For those who don’t know Polly, she has run the little gift shop, the Whales Rib, since the 1970s. Her husband, Tud, built the shop first on the shore of Cranberry Cove, then later it was moved down the road, near their home. Customers go for more than buying a gift, as they get the warmest greeting, the latest news, a sympathetic ear or some sage advice. Polly was born and raised on the island. When she was 16, she began working at the Asticou Inn in Northeast Harbor and became the dining room manager for many years, working there from 1945 to 1970. She now runs her gift shop, where you can find her outside feeding the wild mallards and Guinea hens she cares so much for. Due to her care the, Guinea hens have hatched babies you can find crossing the road from field to field. These birds are integral members of our community, eating all the nasty ticks that may reside here.
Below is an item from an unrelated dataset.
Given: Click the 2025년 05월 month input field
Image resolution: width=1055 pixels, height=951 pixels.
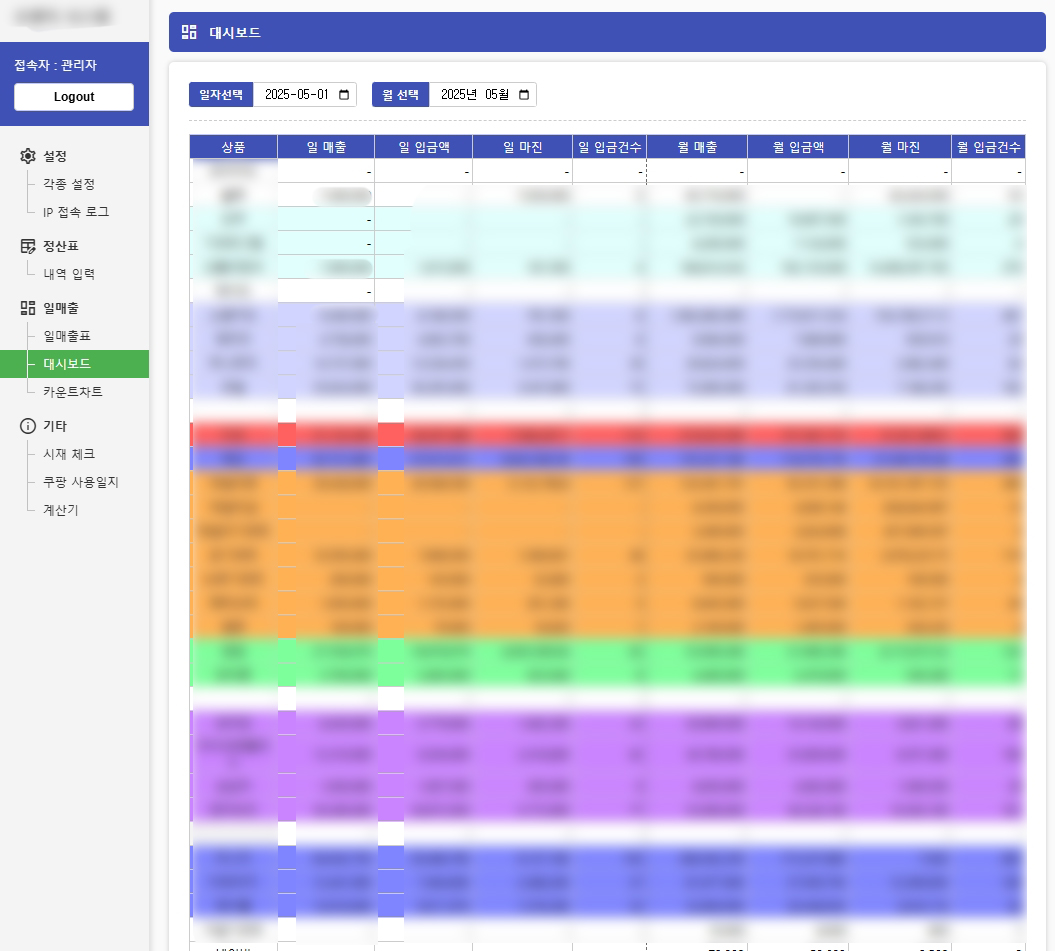Looking at the screenshot, I should pos(474,95).
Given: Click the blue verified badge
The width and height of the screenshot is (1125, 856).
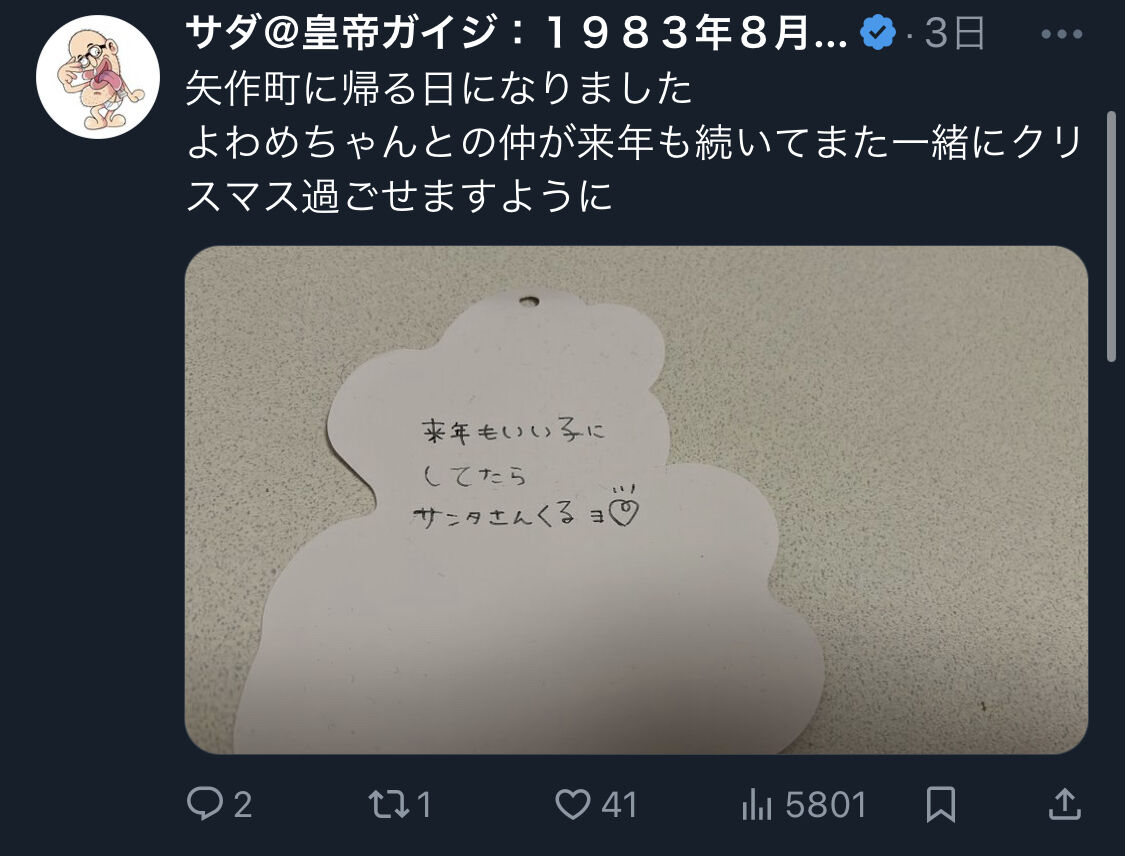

Because of those birds, we can feel safe running through tall grass without the fear of tick bites.

The night of Aug. 11-12 will be the biggest Perseid comet shower of the year. Here’s to clear weather and sleeping mosquitoes so we can go out and enjoy the streaks of light cutting across the sky.

The movies on Aug. 15 will be “The Secret Garden” and “Homeward Bound” (G) upstairs.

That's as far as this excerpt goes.